Figura 1. Croquis del antiguo asentamiento de Tlayacapan

En las excavaciones arqueológicas efectuadas en esta sección de la zona se lograron determinar dos momentos de ocupación. La última ocupación se sitúa en el primer estrato que ha sido afectado continuamente por actividades agrícolas en las últimas décadas, presenta un grosor promedio de 40 a 50 cm, contiene en su interior material cerámico del período Posclásico Temprano (1050-1175 d.n.e.). A partir de la segunda capa en adelante fue rescatado material del período Preclásico Terminal (150 a.d.n.e.-150 d.n.e), ambas temporalidades fueron situadas mediante un fechamiento relativo resultante de la clasificación tipológica de los tiestos cerámicos. Los fechamientos relativos basados en el análisis cerámico quedaron consistentemente relacionados en ambos períodos con los resultados obtenidos en los análisis absolutos de fechamiento por radiocarbono (Cherkinsky y González 2014).

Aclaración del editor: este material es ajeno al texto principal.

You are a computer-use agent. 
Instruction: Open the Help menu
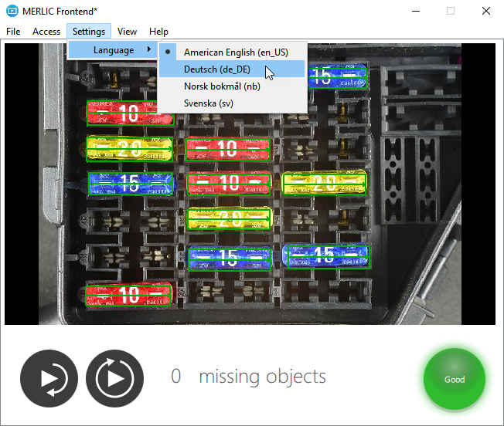coord(158,32)
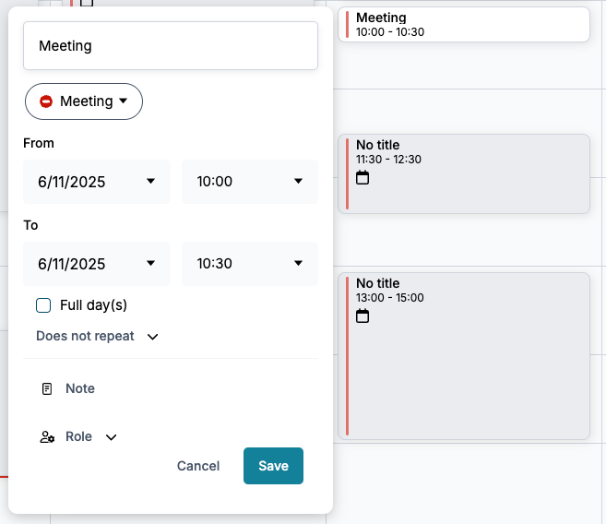Click the event title input field

point(171,46)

En la segunda ocupación (que es la más antigua) se registraron desplantes de muros que delimitan espacios a manera de cuartos, algunos con huellas de revestimiento de adobe, testigos de pilastras y pisos enlucidos de barro que en conjunto indican la construcción de pórticos y cuartos con cubiertas que debieron incluir amplios salientes o volados para evitar líneas de goteo que cayeran directamente sobre la estructura del primer cuerpo, cuyo talud y eventual tablero estuvieron enlucidos con lodo (Véase figura 2).

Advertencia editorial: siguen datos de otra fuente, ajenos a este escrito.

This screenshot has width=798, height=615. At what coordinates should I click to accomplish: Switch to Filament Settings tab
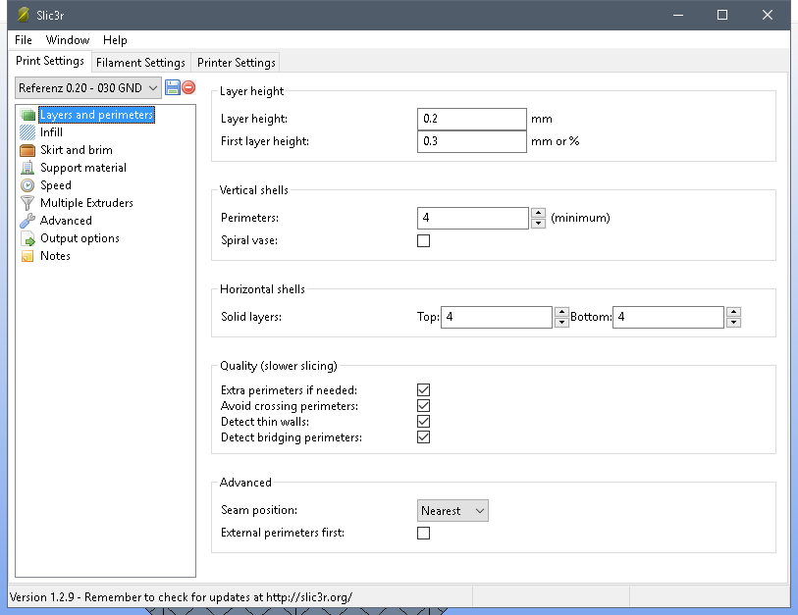[140, 63]
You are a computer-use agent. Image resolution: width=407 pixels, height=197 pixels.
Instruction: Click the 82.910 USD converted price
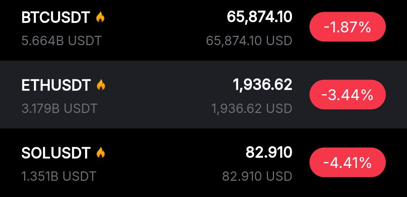point(257,176)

Figura 2. Basamento PB12-III en su descubrimiento y estudio

Se realizó una excavación intensiva en los niveles inferiores de los apisonados al interior de los cuartos y se localizaron una serie de enlajados que limitaban cistas funerarias. (Véase figura 3)


Figura 3. Momento de remoción de las lajas a manera de cubierta del entierro 1, PB12-III

En el primer evento funerario localizado hemos avanzado en los análisis para dilucidar elementos descriptivos de su configuración arqueológica. Se trata de la inhumación de un sujeto asociado a una ofrenda que incluye artefactos de piedra verde y una ofrenda de vasijas (González y García 2013). El entierro fue extraído en bloque por su fragilidad y posteriormente micro-excavado en el laboratorio de campo. Se identificó la presencia de un individuo masculino adulto joven, mayor de 21 años, los principales indicadores para tal aseveración son la presencia del tercer molar en mandíbula y las suturas occipito parietales no fusionadas. En cuanto al sexo biológico se tomaron en cuenta las características morfoscópicas mandibulares como la robustez y el ángulo mandibular recto entre el cuerpo y la rama de la mandíbula (Bass, 1987; Brothwell, 1987; Meindl et al, 1985; Schwartz, 1995; Ubelaker, 1992; Van Beek, 1984).

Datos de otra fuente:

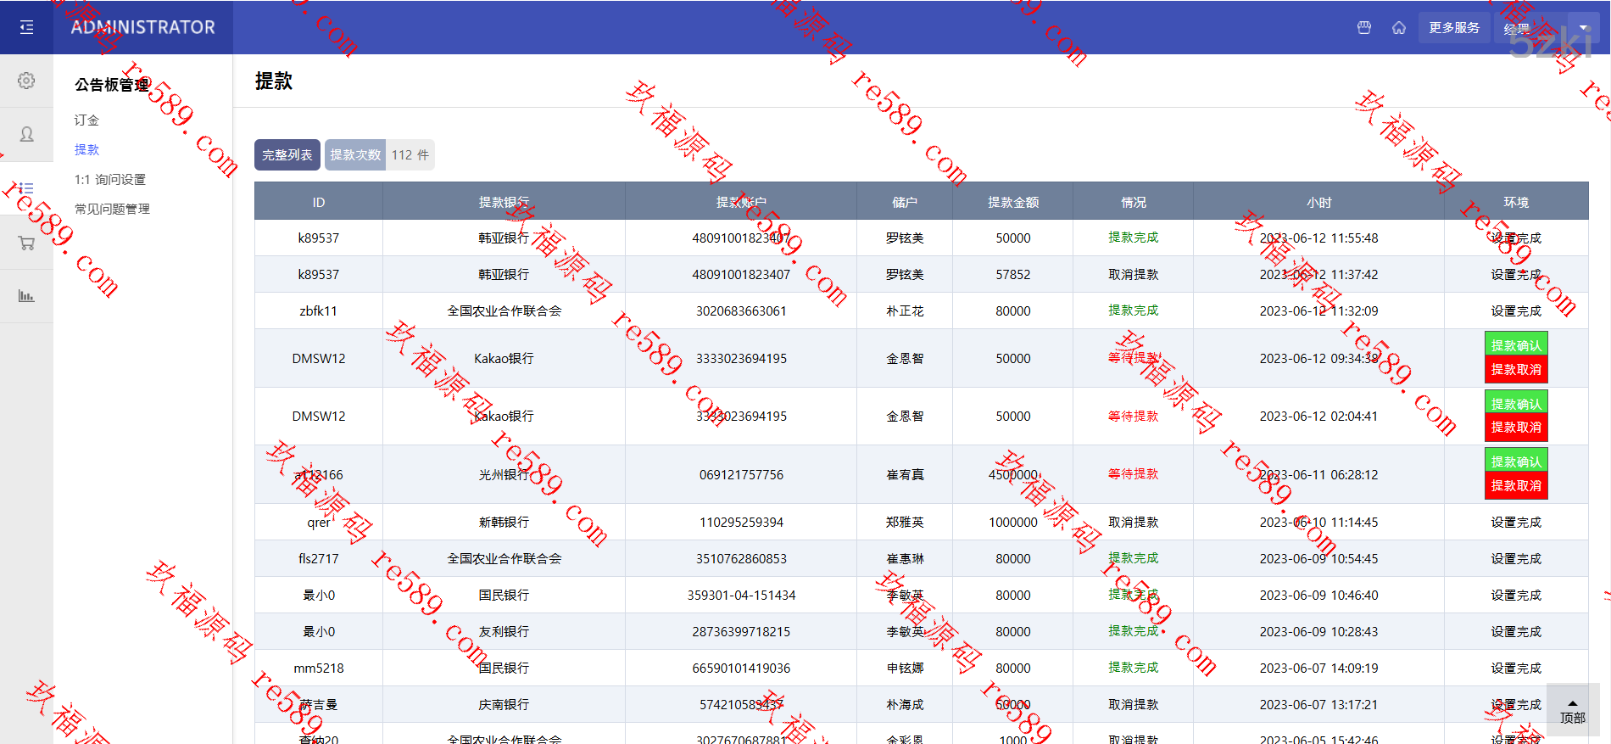
Task: Open the bar chart statistics sidebar icon
Action: [26, 296]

La mandíbula presenta una deformación tafonómica provocada por un peso constante, mismo que consta de una desviación lateral y posterior hacia su extremo izquierdo, la cual no fue contundente como para provocar su destrucción o fragmentación. Tanto el maxilar como  la mandíbula presentan un proceso dental infeccioso moderado, aunado a caries severas en la mayoría de los molares, con pérdida del primer premolar inferior derecho, así como del primer y segundo molar maxilar de la misma lateralidad. Aunado a lo anterior, se observa un fuerte desgaste dental, provocado por la masticación cotidiana asociado a las técnicas de preparación alimentaria.

El cráneo presenta varios movimientos diagénicos efecto de una constante compresión del terreno ejercida sobre el individuo, debido a que, en el transcurso de los últimos años ha soportado el peso del tractor que ha preparado el terreno para ser cultivado cada temporada anual de siembra, propiciando que las lajas se colapsaran de manera vertical, de tal forma que en una primera fase y tras la putrefacción de los músculos tensores la mandíbula cae, por la fuerza de gravedad, sobre los 2 pendientes rectangulares y el pendiente zoomorfo; la orejera derecha sufre un desplazamiento hacia la zona medial cayendo sobre la rama mandibular derecha fragmentándola en dos piezas, una que toma la forma semi cónica de la orejera y otra que sirve de base a uno de los pendientes rectangulares que se alojan por debajo y al interior de la mandíbula (Véase figura 4).


Figura 4. Entierro del individuo decapitado con su ajuar funerario

Es relevante hacer notar la presencia de un orificio, cuyo diámetro es de 2 mm, con proceso osteoblástico regenerativo en su contigüidad en la zona del parietal derecho seguido de una exacerbación de tejido trabecular alrededor y en dirección hacia las líneas meníngeas en su cara interna. Esto nos permite suponer un proceso infeccioso perióstico con regeneración de tejido óseo que pudo ser causado muy seguramente por algún tipo de perforación craneana que al momento de la muerte del individuo se encontraba ya en franca recuperación (Ortner, 2003), es decir, el sujeto fue herido profundamente pero sanó casi completamente hacia el momento de su muerte.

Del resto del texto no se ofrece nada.